Contenía problemas como: una cantidad, su 2/3, su 1/2, y su 1/7, sumados entre sí, dan 33. ¿Cuál es la cantidad?

Se evidencian problemas que para su solución requerían poseer conocimientos de progresiones aritméticas y geométricas, el cálculo de áreas de triangulo, el área del circulo con diámetro d, fue calculado como (d – d/9), que conduce a que π = 256/81, fórmulas para volúmenes de sólidos como el cubo, el paralelepípedo y el cilindro recto.

Papiro de Moscú (0.07 x 5.48 m.) comprado en Egipto en 1890 y conservado en el museo de arte de Moscú, contiene 25 problemas; por ejemplo, el cálculo algorítmico del volumen del tronco de pirámide de base cuadrada.

Ambos papiros datan de 1770 a.C., aproximadamente. La civilización egipcia usaba un sistema decimal no posicional, escribían en jeroglíficos, sobre los papiros, con una especie de tinta roja y negra.

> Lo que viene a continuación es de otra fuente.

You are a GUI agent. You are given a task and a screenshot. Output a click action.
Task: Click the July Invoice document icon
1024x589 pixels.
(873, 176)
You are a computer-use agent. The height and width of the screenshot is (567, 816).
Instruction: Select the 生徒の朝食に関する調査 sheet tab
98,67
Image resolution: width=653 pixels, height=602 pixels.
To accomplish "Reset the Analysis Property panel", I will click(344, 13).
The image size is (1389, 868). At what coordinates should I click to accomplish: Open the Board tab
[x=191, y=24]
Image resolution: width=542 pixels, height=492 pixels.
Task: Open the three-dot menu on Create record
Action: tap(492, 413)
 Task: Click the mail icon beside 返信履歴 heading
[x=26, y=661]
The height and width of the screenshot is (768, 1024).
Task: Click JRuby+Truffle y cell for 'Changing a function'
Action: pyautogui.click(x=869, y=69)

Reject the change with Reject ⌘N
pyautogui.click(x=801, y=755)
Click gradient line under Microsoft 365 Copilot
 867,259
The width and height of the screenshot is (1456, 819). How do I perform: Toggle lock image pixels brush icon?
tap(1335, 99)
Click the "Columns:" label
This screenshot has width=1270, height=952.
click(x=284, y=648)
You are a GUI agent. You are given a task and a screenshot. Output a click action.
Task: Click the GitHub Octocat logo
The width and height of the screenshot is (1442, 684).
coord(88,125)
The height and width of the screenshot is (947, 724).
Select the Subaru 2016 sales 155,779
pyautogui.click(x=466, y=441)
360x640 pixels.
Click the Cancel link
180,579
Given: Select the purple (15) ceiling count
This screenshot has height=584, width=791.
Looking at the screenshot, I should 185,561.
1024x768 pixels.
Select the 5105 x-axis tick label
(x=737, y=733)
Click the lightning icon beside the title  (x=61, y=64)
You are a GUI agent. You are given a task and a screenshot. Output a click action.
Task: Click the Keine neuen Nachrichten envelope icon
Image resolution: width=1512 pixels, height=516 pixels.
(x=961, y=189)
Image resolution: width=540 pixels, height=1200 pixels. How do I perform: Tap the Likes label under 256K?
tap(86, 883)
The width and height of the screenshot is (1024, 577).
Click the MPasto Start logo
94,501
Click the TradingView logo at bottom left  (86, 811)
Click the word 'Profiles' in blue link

Estos primeros ingenieros prácticos de la historia construyeron relojes de sol, de agua y de arena para medir el tiempo; conocían el movimiento de las estrellas y los eclipses. Tenían conocimientos de química y medicina, practicaban la momificación de cadáveres y creían en la vida después de la muerte. Fueron los primeros en plantear una religión monoteísta universal, reconociendo al dios Atón como el único existente, como el eterno creador y sustentador de todo lo que existe.